The mission of the Antibacterial Resistance Leadership Group (ARLG), is to prioritize, design and execute clinical research that will reduce the public health threat of antibacterial resistance. The ALRG has combined with a large international consortium of international trials supported by MedImmune, the global biologics research and development arm of AstraZeneca, and the Brussels-based Innovative Medicines Initiative Joint Undertaking and the Combatting Antimicrobial Resistance in Europe (COMBACTE) consortium, to enroll 30 adult patients from 15 intensive care units in the US.
One trial, called EVADE, is evaluating the safety of the investigational medicine MEDI3902 (developed by MedImmune) and its ability to prevent pneumonia caused by Pseudomonas aeruginosa. The other trial, called SAATELLITE, is testing the safety of another investigational MedImmune medicine, suvratoxumab (previously known as MEDI4893), and its ability to prevent disease caused by Staphylococcus aureus. Both trials are randomized, placebo-controlled, and double-blind, meaning neither the participants nor the investigators will know who receives a placebo.

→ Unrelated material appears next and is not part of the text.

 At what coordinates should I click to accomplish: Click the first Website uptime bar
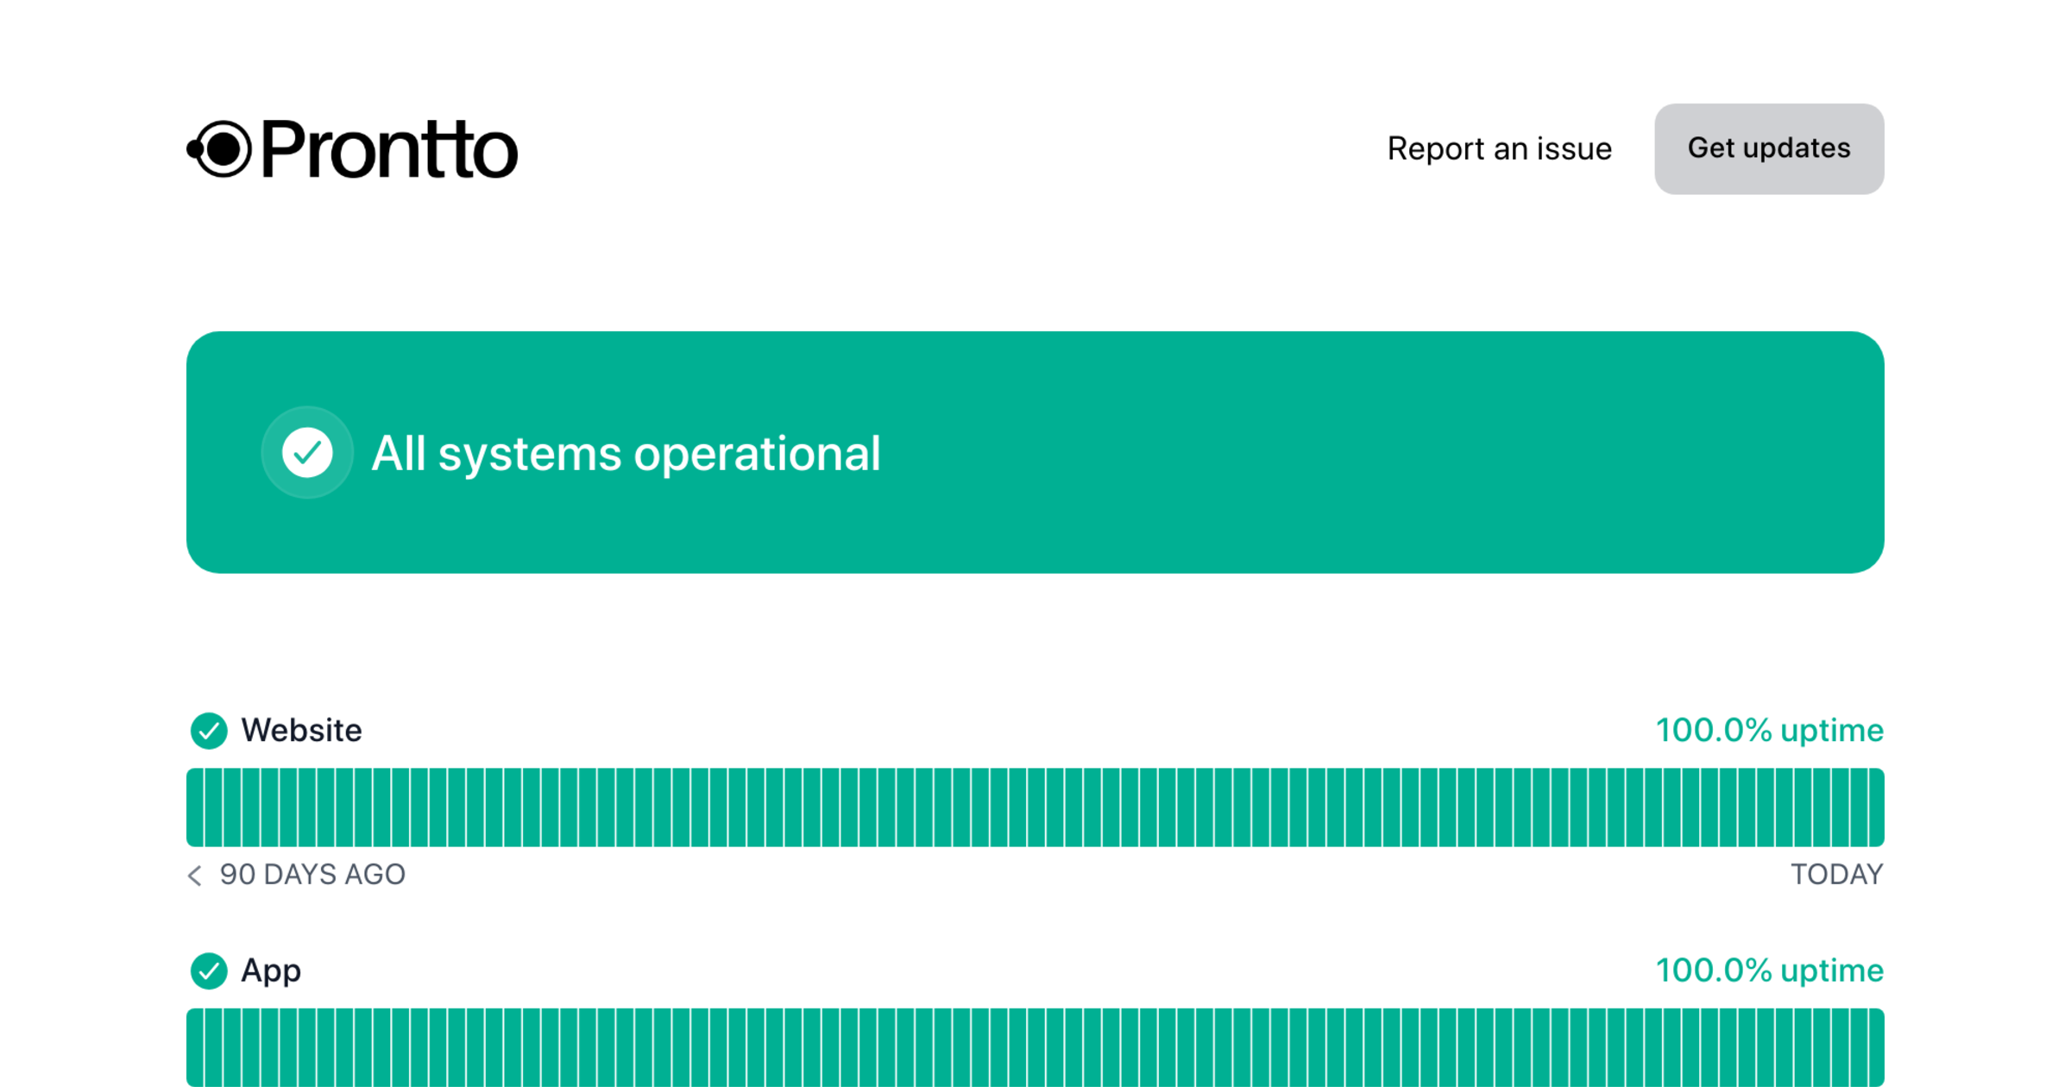click(x=195, y=807)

MEDI3902 and suvratoxumab are both monoclonal antibodies being investigated as preventive therapies. The medicines are not antibiotics but can be administered alongside standard antibiotic therapy. Monoclonal antibodies have been developed for use against diseases such as cancer, Ebola and respiratory syncytial virus, but rarely have been used to target bacterial pathogens.

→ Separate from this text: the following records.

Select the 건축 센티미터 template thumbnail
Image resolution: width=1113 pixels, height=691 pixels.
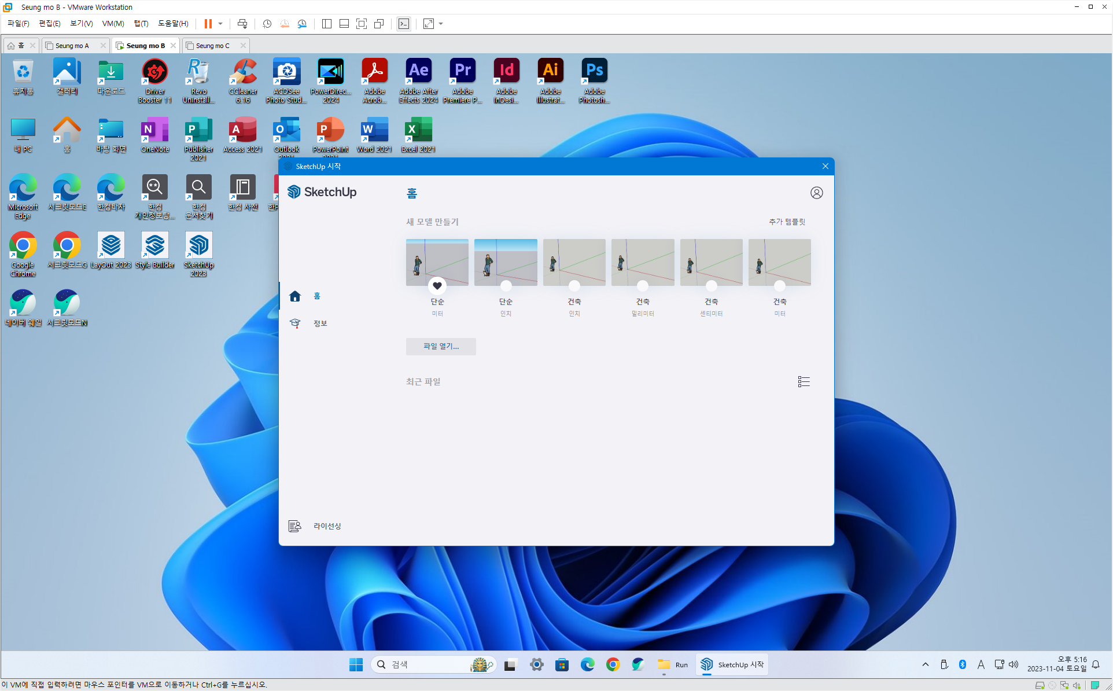tap(711, 262)
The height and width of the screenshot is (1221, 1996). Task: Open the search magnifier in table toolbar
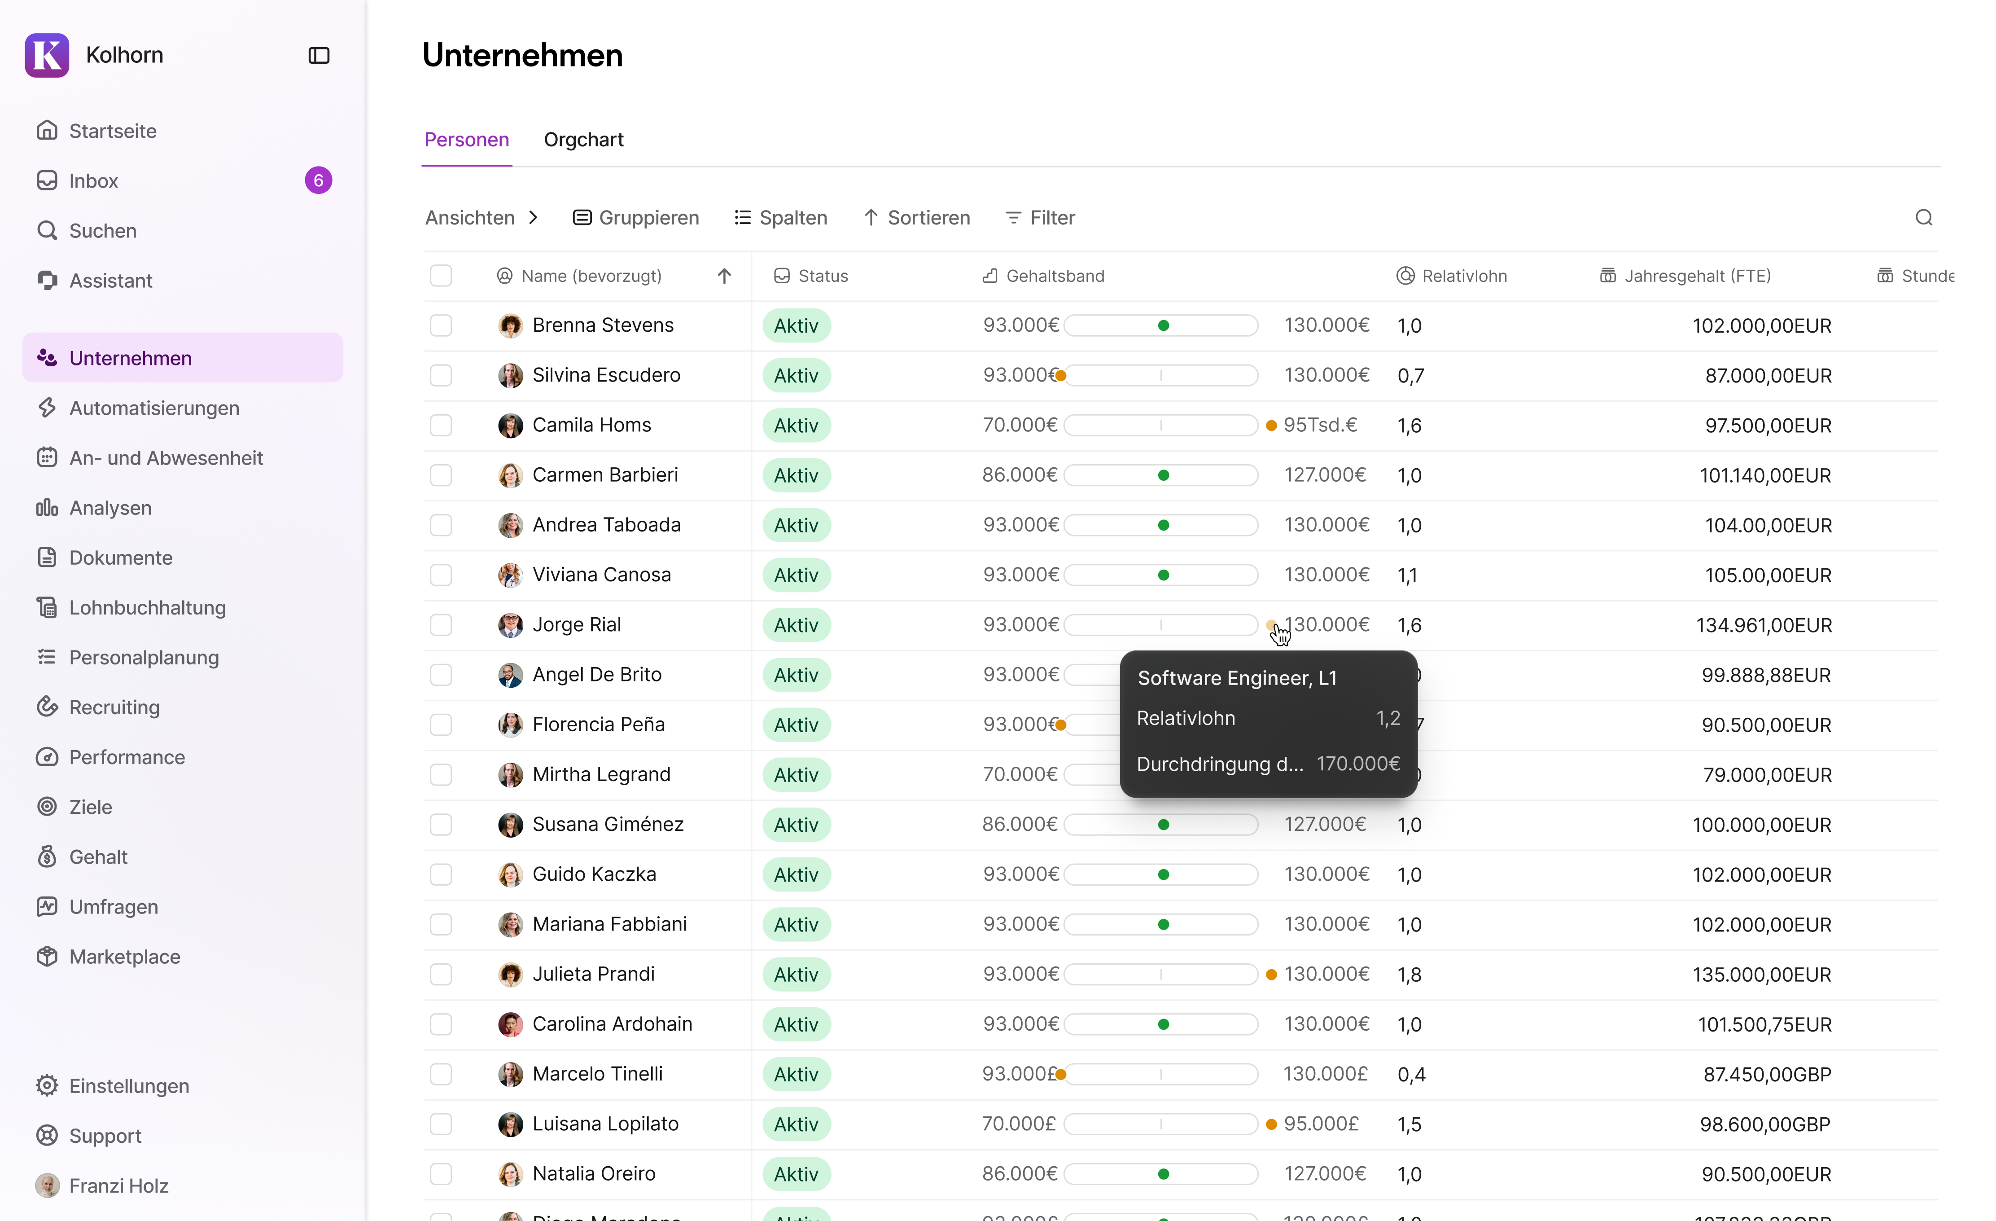[1923, 217]
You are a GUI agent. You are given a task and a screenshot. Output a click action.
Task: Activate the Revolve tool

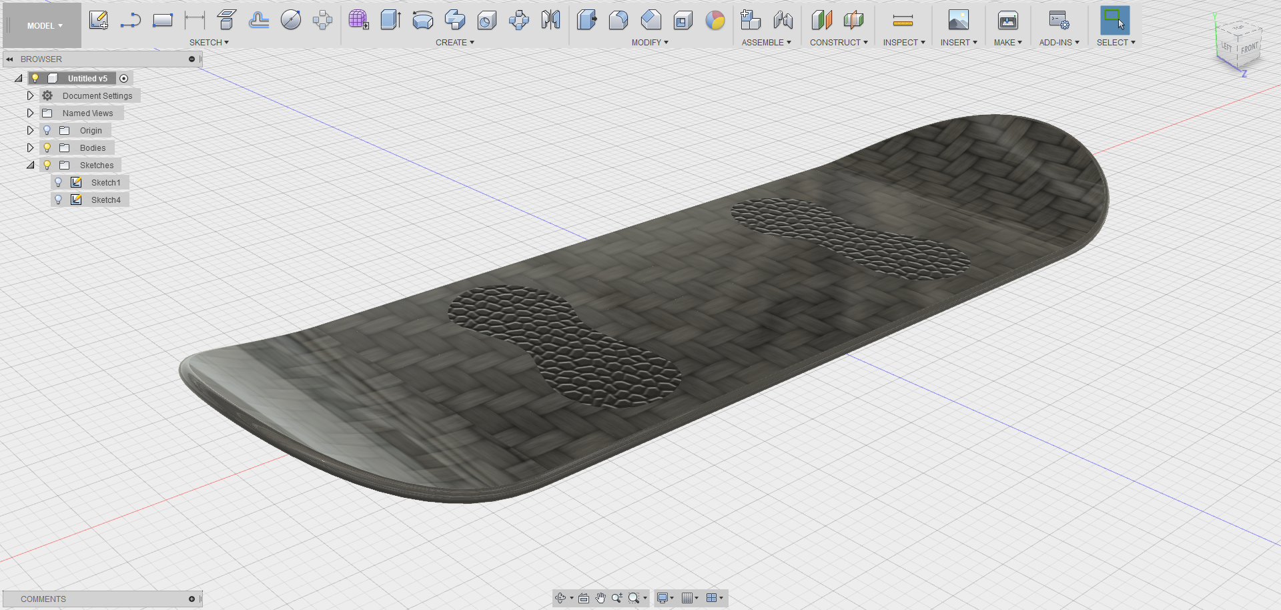click(x=423, y=20)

All participants in both the EVADE and SAATELLITE trials will be on mechanical ventilation in the intensive care unit at the time of enrollment. Trial investigators will provide information about the purpose and possible risks and benefits of the study so that patients can ask questions before they agree to participate. If a patient is unconscious or otherwise unable to consent during the screening process, a legally authorized representative can provide initial consent. Participants in the EVADE trial must be colonized with P. aeruginosa bacteria in the lower respiratory tract but display no signs of pneumonia. They will be randomly assigned to receive either one intravenous (IV) infusion of MEDI3902 or placebo. Investigators will check for incident pneumonia caused by P. aeruginosa for 21 days, and will monitor participants for 49 days total. Similarly, participants in the SAATELLITE trial must be colonized with S. aureus in the lower respiratory tract but free of S. aureus-related disease. They will be randomly assigned to receive either one IV infusion of suvratoxumab or a placebo. Investigators will evaluate the incidence of S. aureus-related pneumonia for 30 days, and monitor participants for 190 days total. Participants in both the EVADE and SAATELLITE trials will be regularly evaluated for any treatment-related safety issues.